At the beginning of the week, US investors were also concerned about drastic interest rate hikes and their consequences for the economy. The Dow Jones index lost 0.6 percent to 32,099 points after hitting a daily low of 31,973 points. The S
At the Jackson Hole central bank symposium on Friday, US Federal Reserve Chairman Jerome Powell prepared the financial markets for a longer series of significant interest rate hikes, sending the stock markets into a downward slide. The increased uncertainty among investors was also reflected in the volatility index, known as Wall Street’s fear meter, which climbed to a seven-week high.
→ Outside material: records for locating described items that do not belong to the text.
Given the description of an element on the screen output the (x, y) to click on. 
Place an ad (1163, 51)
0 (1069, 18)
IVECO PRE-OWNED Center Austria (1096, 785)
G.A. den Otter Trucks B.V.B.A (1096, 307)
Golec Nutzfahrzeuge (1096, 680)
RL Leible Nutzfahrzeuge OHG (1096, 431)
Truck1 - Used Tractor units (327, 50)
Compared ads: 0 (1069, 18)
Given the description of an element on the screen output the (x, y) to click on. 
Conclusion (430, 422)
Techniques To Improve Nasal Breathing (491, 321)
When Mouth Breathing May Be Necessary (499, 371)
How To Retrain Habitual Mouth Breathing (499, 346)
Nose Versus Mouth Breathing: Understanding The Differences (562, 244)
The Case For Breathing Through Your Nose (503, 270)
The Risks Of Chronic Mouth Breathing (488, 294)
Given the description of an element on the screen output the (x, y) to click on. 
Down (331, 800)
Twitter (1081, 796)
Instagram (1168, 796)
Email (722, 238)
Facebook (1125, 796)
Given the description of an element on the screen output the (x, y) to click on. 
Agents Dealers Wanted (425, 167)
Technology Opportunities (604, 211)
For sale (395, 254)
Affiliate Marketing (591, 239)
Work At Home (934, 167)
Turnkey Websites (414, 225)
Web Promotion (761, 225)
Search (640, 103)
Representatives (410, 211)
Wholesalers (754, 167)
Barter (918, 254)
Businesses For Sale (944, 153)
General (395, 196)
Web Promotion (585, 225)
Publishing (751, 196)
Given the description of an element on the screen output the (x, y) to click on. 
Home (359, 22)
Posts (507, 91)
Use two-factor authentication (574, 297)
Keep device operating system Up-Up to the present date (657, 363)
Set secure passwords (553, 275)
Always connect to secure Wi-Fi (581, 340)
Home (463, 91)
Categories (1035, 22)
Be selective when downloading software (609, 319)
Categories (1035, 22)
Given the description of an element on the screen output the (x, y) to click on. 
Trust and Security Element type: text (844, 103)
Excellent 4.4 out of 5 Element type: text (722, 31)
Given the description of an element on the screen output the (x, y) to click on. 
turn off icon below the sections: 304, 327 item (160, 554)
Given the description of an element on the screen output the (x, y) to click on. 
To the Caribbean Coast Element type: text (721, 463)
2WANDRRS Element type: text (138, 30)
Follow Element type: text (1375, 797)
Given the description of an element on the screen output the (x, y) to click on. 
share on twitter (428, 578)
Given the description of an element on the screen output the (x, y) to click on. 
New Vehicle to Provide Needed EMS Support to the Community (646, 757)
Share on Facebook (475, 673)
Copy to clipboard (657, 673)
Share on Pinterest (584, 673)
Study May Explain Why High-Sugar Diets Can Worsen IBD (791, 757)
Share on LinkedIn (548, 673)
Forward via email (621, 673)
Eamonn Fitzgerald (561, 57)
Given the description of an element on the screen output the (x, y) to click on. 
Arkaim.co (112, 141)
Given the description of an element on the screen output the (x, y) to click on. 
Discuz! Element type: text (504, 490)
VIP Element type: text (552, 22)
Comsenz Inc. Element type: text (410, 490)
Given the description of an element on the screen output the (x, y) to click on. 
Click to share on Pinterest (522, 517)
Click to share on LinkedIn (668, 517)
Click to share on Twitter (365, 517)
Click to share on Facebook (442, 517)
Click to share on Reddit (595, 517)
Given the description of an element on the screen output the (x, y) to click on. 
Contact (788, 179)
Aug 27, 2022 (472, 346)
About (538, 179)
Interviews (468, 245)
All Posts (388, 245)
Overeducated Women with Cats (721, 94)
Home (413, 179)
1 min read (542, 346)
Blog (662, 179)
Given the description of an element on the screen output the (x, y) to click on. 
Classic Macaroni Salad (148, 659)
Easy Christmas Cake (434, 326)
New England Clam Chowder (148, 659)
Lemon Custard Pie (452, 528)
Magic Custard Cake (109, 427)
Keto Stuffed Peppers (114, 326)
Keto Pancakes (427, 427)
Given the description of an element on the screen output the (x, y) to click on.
Powell said on Friday tight monetary policy would be needed for “some time” to bring inflation under control. It shattered speculation that future rate hikes could be smaller as recent data suggested price pressures had peaked. “Between sessions, markets probably read a little too much into something that wasn’t – namely, that we were getting closer to a pause and possibly a cut in interest rates,” said Mike Mussio of FBB Capital Partners. “I expect volatility to be elevated for the foreseeable future, certainly between now and the September Fed meeting.”
Money market traders said there was a more than two-thirds chance of a third 75 basis point rate hike next month. The interest rate outlook allowed the dollar index, which reflects the exchange rate to major currencies, to jump by up to 0.6 percent to a 20-year high of 109.48 points. In the course of trading, however, the dollar index turned negative. Among other things, a rising euro made things difficult for him.
In view of the interest rate prospects, investors on the bond market parted with the currently traded, lower-yielding government bonds. Conversely, yields on two-year US bonds, which are particularly sensitive to interest rate expectations, briefly rose to a 15-year high. This has made technology and growth stocks in particular less attractive to investors, as their value is heavily dependent on future earnings, which are more heavily discounted as bond yields rise.
Heavyweights such as Apple, Microsoft, Tesla and Nvidia fell between 0.6 and 2.8 percent. On the other hand, there was a tailwind for the energy sector as the oil price continued to rise. Oil multinational Exxon Mobil rose 2.3 percent, Chevron’s shares rose 0.75 percent. This was triggered by speculation about reduced OPEC production volumes, which drove up the price of oil. Brent from the North Sea and US oil WTI rose in price by more than three percent to 104.86 and 96.92 dollars per barrel. Some members of the group of oil leaders have hinted that production would be cut if sanctions were eased if Iranian crude returned to the world market. However, this additional offer cannot compensate for the current bottlenecks, analyst Tina Teng from brokerage house CMC Markets pointed out.
Bucking the trend, the shares of the Chinese e-commerce group Pinduoduo also rose by around 15 percent. The online retailer recently turned over more than expected and now wants to expand internationally. Accordingly, the launch of a cross-border e-commerce platform is planned in the coming months, which is to target the USA as the first market.